What the Language You Tweet Says About Your Occupation
This work addresses the problem of inferring occupations from social media data, which could be useful for targeted advertising or social analysis, but it is incremental as it applies existing methods to a new dataset.
The paper investigated how language in tweets correlates with occupations, finding that people in different jobs exhibit unique linguistic styles and personality traits, and built a classifier that achieved high accuracy for job prediction.
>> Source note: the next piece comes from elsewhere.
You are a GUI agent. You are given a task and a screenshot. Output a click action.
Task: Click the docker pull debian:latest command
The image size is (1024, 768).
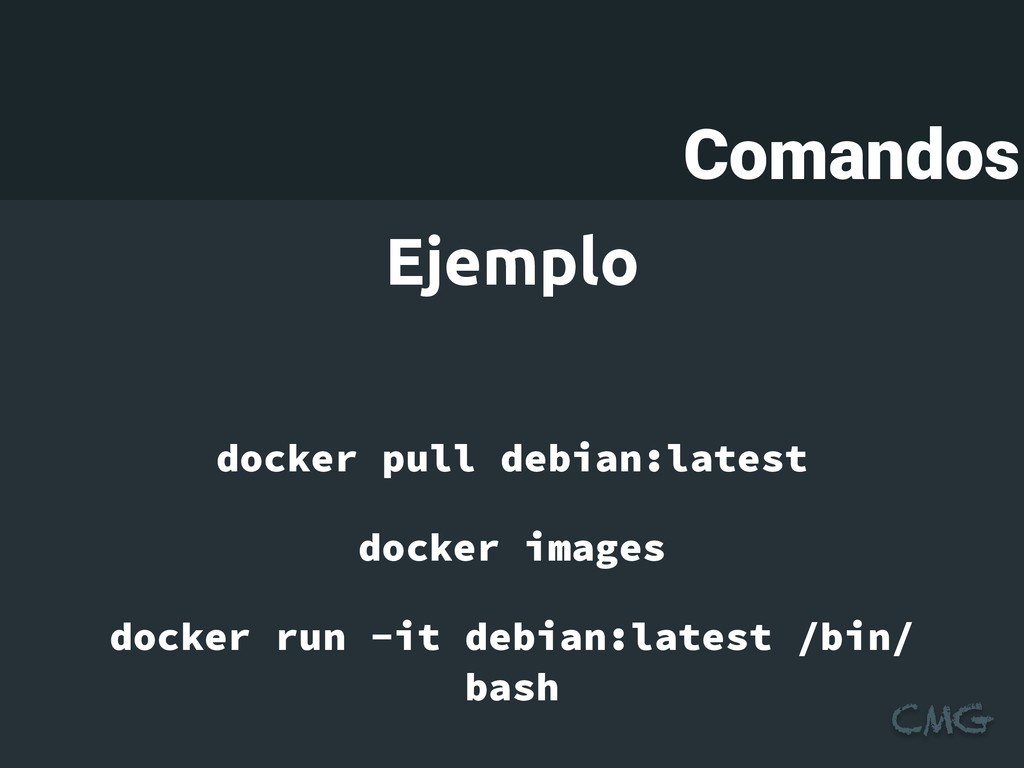512,459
Many aspects of people's lives are proven to be deeply connected to their jobs. In this paper, we first investigate the distinct characteristics of major occupation categories based on tweets. From multiple social media platforms, we gather several types of user information. From users' LinkedIn webpages, we learn their proficiencies. To overcome the ambiguity of self-reported information, a soft clustering approach is applied to extract occupations from crowd-sourced data. Eight job categories are extracted, including Marketing, Administrator, Start-up, Editor, Software Engineer, Public Relation, Office Clerk, and Designer. Meanwhile, users' posts on Twitter provide cues for understanding their linguistic styles, interests, and personalities. Our results suggest that people of different jobs have unique tendencies in certain language styles and interests. Our results also clearly reveal distinctive levels in terms of Big Five Traits for different jobs. Finally, a classifier is built to predict job types based on the features extracted from tweets. A high accuracy indicates a strong discrimination power of language features for job prediction task.